DATA SHOWN START
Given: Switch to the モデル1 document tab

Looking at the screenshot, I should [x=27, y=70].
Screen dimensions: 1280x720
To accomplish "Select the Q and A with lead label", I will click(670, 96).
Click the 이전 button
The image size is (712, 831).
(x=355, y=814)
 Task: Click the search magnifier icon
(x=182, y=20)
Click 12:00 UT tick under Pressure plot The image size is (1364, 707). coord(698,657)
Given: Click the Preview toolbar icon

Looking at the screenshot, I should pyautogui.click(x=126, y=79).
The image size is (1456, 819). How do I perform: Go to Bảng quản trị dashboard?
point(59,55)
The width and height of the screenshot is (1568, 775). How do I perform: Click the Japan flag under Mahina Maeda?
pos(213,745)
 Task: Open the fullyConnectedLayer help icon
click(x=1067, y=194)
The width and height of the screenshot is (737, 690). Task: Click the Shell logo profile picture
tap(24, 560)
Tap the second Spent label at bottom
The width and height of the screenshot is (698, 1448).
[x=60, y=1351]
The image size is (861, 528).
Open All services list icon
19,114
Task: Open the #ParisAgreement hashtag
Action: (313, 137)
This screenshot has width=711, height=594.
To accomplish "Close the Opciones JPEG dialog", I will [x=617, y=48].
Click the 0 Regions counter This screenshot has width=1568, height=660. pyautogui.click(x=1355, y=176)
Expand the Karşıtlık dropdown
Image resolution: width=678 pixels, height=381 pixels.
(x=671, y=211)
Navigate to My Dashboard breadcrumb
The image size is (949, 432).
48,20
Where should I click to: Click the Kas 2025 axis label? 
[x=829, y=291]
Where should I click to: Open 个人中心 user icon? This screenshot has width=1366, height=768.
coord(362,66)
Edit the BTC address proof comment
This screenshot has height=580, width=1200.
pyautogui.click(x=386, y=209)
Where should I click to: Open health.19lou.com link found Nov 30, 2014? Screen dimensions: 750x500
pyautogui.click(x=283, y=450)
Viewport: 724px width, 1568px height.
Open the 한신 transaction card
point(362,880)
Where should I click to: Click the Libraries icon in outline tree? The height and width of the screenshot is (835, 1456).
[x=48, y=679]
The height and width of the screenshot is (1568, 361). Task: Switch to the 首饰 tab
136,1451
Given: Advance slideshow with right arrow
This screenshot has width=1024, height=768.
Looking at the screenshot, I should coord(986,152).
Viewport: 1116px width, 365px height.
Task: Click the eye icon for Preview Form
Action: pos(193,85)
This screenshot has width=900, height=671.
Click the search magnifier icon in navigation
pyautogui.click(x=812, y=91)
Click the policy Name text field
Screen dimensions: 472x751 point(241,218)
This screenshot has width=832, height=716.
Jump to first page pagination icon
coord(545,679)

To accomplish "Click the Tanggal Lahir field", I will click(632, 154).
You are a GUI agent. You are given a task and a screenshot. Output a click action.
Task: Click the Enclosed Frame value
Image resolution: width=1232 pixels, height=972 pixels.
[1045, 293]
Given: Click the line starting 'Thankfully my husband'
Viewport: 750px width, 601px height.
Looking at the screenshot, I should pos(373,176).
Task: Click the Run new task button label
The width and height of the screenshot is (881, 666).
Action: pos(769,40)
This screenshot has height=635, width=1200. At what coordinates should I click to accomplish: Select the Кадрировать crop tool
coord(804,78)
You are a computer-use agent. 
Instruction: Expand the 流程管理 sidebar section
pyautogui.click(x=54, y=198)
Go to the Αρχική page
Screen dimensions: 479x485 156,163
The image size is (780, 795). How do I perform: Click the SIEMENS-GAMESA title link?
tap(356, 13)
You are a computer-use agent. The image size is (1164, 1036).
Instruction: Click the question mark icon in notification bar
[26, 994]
DATA SHOWN END
Please return, exactly as written, the line containing "You are a computer-use agent. The" and every line after it through the end of the records above, and nothing else.

SOLUTION:
You are a computer-use agent. The image size is (1164, 1036).
Instruction: Click the question mark icon in notification bar
[26, 994]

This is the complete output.